I only have this energy because I decided to give this one last go – one last fight – before I give up. My husband has to deal with this on his own, he is terrified of what will happen to me, where is his support also?

I have been a victim to so much in my life, I suffered neglect and child abuse, a violent rape at 15, and being sexually assaulted by two male in-patients on separate occasions within the NHS Woodside psychiatric adolescent unit in Epsom in 1999 and these are just the worst events, I have suffered much more. But I survived these ordeals even though I am affected by them every day, especially living with C-PTSD, however I survived, all I ask is the chance to live, to have basic human rights, that the duty of care you have is observed when treating me and that I am not left to die!
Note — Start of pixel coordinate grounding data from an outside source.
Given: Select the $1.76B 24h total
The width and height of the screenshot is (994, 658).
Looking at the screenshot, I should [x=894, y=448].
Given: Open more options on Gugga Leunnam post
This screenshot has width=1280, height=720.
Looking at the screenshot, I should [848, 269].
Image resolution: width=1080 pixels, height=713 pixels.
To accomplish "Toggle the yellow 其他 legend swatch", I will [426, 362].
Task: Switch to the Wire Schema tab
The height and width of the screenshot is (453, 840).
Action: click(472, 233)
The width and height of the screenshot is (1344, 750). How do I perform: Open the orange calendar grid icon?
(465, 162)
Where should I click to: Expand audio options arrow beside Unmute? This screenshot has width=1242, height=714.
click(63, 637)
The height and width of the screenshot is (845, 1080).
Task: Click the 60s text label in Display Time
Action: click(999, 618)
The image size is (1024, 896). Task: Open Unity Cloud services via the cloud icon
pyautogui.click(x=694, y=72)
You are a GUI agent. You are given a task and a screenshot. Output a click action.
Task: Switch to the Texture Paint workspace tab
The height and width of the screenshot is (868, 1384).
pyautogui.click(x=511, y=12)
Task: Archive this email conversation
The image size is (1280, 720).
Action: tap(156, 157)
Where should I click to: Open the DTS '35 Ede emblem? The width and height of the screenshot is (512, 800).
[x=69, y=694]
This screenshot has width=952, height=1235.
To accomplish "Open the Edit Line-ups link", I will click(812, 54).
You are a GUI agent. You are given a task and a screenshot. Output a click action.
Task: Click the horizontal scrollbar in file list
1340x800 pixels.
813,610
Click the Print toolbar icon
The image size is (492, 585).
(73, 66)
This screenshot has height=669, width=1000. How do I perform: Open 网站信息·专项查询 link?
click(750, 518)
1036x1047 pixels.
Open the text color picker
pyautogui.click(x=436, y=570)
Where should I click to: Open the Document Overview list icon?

I also know I am not alone, there are so many of us that are being failed and left to die, you don’t hear them because they have no voice, I also stand for them as I too have been silenced by this ableism, this marginalisation, this stigma and appalling treatment. The only reason I am able to fight is because I have a platform, so I am screaming as loud as I can with the hope you will hear me and help me, and furthermore with the hope you do not continue this lack of care with others, even though I am sure this will not change anything, maybe it will break the silence.

“…if you are ill or injured, there will be a national health service there to help; and access to it will be based on need and need alone – not on your ability to pay, or on who your GP happens to be or on where you live.” – The New NHS: Modern, Dependable – Government White Paper, December 1997.

“If the right to health is considered as a fundamental human right, significant differences in access to health care and the health status of individuals must be seen as violations of the principle of equality” – Implications of a Right to Health – Virginia A. Leary, 1993.

For more information: The Human Rights Act 1998 and Access to NHS Treatments and Services: A Practical Guide


HERE IS HOW YOU CAN HELP ME!

  • Firstly share this open letter with anyone and everyone.
  • I need the Solent NHS Trust to help me so I can have the same human rights to care as others. So here is what I need – send them this open letter:
  • Or email them: communications@solent.nhs.uk
  • Someone will be creating a petition for me too, so I shall add this to the post when it is up and running.
  • I am also writing an official complaint to the NHS.
  • If you have a similar story to this or have anything you wish to add, I would love to hear from you, please fill in this form:


I am running out of steam, I am using every last bit of energy I have to fight for my life, this is the best I could do and is not a comprehensive detailed reflection of the abuse, stigma and human rights violations I have suffered from the NHS as a whole.
All I ask is you HEAR ME, BELIEVE ME and do this for me, for us.